**Some records:**
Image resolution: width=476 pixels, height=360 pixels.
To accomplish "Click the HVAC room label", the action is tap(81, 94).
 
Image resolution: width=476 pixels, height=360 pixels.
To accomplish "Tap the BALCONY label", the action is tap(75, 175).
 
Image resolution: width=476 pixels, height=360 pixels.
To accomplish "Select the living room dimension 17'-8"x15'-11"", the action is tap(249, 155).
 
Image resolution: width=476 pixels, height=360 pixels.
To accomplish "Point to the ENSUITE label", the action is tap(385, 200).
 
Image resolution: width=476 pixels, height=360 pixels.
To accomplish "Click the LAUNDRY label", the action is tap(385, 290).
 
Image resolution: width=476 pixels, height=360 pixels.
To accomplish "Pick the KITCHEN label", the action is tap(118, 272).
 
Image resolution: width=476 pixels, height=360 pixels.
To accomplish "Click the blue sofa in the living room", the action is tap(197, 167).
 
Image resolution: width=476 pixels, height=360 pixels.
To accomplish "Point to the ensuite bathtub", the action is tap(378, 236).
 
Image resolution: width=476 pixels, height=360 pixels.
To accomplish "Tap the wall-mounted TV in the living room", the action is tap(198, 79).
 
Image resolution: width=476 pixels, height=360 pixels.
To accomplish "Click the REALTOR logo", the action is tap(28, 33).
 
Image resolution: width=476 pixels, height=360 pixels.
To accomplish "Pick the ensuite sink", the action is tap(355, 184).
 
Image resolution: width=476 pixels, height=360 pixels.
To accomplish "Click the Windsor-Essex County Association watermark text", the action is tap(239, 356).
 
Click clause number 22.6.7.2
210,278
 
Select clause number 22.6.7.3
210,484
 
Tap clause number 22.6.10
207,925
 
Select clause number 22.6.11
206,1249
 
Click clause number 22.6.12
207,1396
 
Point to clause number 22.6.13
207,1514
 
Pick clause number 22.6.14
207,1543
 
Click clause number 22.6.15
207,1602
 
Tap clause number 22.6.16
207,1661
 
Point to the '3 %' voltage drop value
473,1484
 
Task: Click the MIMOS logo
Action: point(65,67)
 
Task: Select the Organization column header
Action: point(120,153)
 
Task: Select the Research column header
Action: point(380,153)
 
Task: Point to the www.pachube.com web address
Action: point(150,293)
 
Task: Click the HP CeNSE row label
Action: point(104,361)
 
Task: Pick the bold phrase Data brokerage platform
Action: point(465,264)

**DIRECTIONS FOR THIS TASK:** Rewrite all of the records above, changing every "clause number" to "section number" and keeping everything else the same.

**TASK ANSWER:**
Image resolution: width=476 pixels, height=360 pixels.
To accomplish "Click the HVAC room label", the action is tap(81, 94).
 
Image resolution: width=476 pixels, height=360 pixels.
To accomplish "Tap the BALCONY label", the action is tap(75, 175).
 
Image resolution: width=476 pixels, height=360 pixels.
To accomplish "Select the living room dimension 17'-8"x15'-11"", the action is tap(249, 155).
 
Image resolution: width=476 pixels, height=360 pixels.
To accomplish "Point to the ENSUITE label", the action is tap(385, 200).
 
Image resolution: width=476 pixels, height=360 pixels.
To accomplish "Click the LAUNDRY label", the action is tap(385, 290).
 
Image resolution: width=476 pixels, height=360 pixels.
To accomplish "Pick the KITCHEN label", the action is tap(118, 272).
 
Image resolution: width=476 pixels, height=360 pixels.
To accomplish "Click the blue sofa in the living room", the action is tap(197, 167).
 
Image resolution: width=476 pixels, height=360 pixels.
To accomplish "Point to the ensuite bathtub", the action is tap(378, 236).
 
Image resolution: width=476 pixels, height=360 pixels.
To accomplish "Tap the wall-mounted TV in the living room", the action is tap(198, 79).
 
Image resolution: width=476 pixels, height=360 pixels.
To accomplish "Click the REALTOR logo", the action is tap(28, 33).
 
Image resolution: width=476 pixels, height=360 pixels.
To accomplish "Pick the ensuite sink", the action is tap(355, 184).
 
Image resolution: width=476 pixels, height=360 pixels.
To accomplish "Click the Windsor-Essex County Association watermark text", the action is tap(239, 356).
 
Click section number 22.6.7.2
210,278
 
Select section number 22.6.7.3
210,484
 
Tap section number 22.6.10
207,925
 
Select section number 22.6.11
206,1249
 
Click section number 22.6.12
207,1396
 
Point to section number 22.6.13
207,1514
 
Pick section number 22.6.14
207,1543
 
Click section number 22.6.15
207,1602
 
Tap section number 22.6.16
207,1661
 
Point to the '3 %' voltage drop value
473,1484
 
Task: Click the MIMOS logo
Action: point(65,67)
 
Task: Select the Organization column header
Action: point(120,153)
 
Task: Select the Research column header
Action: point(380,153)
 
Task: Point to the www.pachube.com web address
Action: point(150,293)
 
Task: Click the HP CeNSE row label
Action: point(104,361)
 
Task: Pick the bold phrase Data brokerage platform
Action: point(465,264)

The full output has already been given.